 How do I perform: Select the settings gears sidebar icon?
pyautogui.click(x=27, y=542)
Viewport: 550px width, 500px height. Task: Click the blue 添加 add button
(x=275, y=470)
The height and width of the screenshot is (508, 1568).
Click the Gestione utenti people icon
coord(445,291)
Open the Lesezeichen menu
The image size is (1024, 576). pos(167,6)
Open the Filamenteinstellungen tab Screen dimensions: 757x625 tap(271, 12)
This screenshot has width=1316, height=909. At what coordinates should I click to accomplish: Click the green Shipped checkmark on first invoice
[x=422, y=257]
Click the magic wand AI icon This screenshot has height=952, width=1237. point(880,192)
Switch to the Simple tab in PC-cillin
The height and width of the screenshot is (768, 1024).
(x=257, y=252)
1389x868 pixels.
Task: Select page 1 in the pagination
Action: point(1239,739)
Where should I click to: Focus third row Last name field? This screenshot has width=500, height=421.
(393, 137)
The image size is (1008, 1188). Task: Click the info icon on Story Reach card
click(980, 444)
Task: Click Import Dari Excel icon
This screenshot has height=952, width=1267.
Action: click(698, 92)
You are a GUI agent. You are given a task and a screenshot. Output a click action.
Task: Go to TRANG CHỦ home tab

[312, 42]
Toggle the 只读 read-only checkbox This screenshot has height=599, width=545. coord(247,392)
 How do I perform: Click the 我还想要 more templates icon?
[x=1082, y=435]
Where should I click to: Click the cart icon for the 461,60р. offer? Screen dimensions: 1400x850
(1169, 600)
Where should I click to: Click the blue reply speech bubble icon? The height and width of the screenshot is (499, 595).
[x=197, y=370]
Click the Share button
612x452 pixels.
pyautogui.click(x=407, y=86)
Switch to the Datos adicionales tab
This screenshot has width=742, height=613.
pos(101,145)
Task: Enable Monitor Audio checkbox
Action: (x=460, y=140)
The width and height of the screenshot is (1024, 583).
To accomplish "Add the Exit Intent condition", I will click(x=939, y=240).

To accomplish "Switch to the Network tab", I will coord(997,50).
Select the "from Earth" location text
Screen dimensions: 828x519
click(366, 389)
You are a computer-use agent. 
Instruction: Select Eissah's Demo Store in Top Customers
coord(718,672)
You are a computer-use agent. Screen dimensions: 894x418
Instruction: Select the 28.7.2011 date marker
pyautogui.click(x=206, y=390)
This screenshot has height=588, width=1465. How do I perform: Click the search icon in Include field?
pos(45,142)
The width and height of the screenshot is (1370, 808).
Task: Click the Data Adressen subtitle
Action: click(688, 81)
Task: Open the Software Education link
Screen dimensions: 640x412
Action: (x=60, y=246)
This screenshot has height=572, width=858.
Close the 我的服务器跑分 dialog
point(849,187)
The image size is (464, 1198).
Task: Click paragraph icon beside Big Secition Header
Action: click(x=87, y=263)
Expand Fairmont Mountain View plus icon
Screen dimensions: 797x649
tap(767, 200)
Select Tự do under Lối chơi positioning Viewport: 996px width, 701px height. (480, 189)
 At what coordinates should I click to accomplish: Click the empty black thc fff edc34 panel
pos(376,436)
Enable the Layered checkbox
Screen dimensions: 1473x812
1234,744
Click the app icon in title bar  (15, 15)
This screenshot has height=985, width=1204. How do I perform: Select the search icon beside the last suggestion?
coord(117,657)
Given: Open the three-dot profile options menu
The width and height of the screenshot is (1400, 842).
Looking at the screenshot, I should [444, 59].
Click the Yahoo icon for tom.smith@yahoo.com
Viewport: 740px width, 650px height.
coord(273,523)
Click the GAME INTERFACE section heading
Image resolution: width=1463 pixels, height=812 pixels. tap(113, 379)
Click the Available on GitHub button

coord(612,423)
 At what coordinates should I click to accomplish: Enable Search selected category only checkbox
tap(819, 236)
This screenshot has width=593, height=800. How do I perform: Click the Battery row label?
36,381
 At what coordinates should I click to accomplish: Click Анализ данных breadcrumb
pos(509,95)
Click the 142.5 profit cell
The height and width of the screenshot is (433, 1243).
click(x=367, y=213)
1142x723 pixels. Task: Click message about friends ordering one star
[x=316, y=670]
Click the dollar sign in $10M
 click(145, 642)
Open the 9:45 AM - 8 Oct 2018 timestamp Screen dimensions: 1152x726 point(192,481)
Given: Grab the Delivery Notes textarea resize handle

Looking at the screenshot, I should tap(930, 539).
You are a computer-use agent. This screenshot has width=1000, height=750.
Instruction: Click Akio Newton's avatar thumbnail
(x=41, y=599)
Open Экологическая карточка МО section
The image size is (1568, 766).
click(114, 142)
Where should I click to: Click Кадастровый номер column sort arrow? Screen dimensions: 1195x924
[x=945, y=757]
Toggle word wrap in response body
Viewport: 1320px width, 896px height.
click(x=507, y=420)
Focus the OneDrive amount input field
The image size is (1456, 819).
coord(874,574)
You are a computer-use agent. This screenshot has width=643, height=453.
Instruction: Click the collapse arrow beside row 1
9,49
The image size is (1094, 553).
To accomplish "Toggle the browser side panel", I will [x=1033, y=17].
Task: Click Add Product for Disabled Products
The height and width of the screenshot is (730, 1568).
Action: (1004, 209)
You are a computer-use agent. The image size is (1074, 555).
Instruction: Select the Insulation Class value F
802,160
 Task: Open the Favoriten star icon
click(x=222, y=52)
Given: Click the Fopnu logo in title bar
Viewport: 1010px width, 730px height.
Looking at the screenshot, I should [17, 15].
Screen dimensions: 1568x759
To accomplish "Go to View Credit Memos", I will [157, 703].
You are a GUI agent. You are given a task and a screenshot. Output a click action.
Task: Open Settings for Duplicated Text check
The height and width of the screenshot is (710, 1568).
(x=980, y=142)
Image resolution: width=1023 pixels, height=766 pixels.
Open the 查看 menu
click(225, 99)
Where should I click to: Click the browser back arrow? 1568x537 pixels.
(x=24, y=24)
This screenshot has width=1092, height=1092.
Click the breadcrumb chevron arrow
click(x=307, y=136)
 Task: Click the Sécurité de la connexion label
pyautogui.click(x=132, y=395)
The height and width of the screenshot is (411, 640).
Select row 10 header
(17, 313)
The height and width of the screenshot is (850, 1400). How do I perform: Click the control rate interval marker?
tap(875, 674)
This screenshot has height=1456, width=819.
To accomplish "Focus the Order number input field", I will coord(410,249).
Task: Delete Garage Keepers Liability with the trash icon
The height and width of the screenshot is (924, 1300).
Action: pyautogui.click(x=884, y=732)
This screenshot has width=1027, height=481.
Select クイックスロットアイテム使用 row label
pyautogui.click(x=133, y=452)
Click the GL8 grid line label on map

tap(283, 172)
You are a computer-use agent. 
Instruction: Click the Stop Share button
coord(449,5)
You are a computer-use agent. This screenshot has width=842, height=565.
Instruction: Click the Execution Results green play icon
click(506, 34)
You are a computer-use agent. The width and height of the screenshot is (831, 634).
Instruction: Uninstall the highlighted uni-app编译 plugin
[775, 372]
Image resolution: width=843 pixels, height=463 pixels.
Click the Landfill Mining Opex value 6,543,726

◇ ◇ ◇ ◇

Pull out every line of the entries above that contains the string "Enable", matching case exactly.

### Written answer:
Task: Enable Monitor Audio checkbox
Enable the Layered checkbox
 At what coordinates should I click to accomplish: Enable Search selected category only checkbox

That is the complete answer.